大阪・関西万博の開幕まで半年に迫ろうとする10月11日、大阪・夢洲の万博会場内で大屋根リングや静けさの森などの工事の進捗状況が報道陣に公開された。8月21日に木造建築部分が完成した大屋根リングは、2025年2月の全体完成を目指して施工中。静けさの森は高木を植える工事が進み、三菱未来館は民間パビリオンで初めて建物の完成にこぎ着けた。10月10日時点では、独自のパビリオンを建設して参加する52カ国のうち、「タイプA」の47カ国で施工業者が決まった国、着工済みの国はともに45カ国となっている。万博協会の科淳副事務総長は、「半年前となり、開幕に向けての正念場を迎える。建設工事は基本的に順調だが、開幕までに間に合うように関係者との工事調整などを行っていきたい」と話した。
■大屋根リング 設備工事や植栽工事進む
大屋根リングでは現在、エレベーターやエスカレーターの設置工事、屋上緑化などの植栽工事などを行っている。エレベーター6基とエスカレーター5基、階段を八つ設けるとしている。屋上部分は芝生を設ける箇所もあり、来場者の憩いの場の整備も進んでいる。
■会場中心に高木約1500本の森
万博会場の中心に整備する静けさの森の面積は約2・3f。各パビリオンと大屋根リングをつなぐ場の他、来場者の憩いの場となる。開幕までに約1500本の高木が植えられる予定で、約900本が万博記念公園など府内の緑地で間伐予定の樹木を移植。森の中には水盤や池も設ける。植栽の際には「デジタルデザインシステム」を駆使し、木陰の面積が多くなる植栽計画とするなど工夫が施されている。

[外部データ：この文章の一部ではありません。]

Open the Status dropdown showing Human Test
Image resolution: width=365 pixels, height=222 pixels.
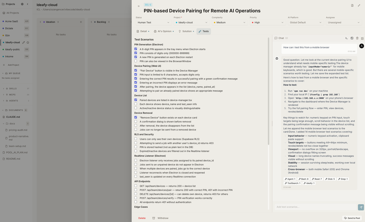(x=153, y=22)
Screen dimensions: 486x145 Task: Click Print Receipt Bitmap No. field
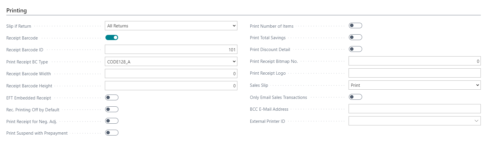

デザインを担当した忽那祐樹ランドスケープデザインディレクターは「静けさの森は万博の心臓部になる。いのちや健康について静かに考え、体感する場所になってほしい」と期待する。
■三菱未来館 建物が完成
三菱未来館は、9月末に民間パビリオンの中で最初に建物が完成した。パビリオンの規模は鉄骨一部木造地下1階地上2階建て延べ約2100平方b。地下空間を作るために掘った土は、パビリオンの周りの盛土として活用。解体後は埋め戻しに使うなど環境に配慮した建築としている。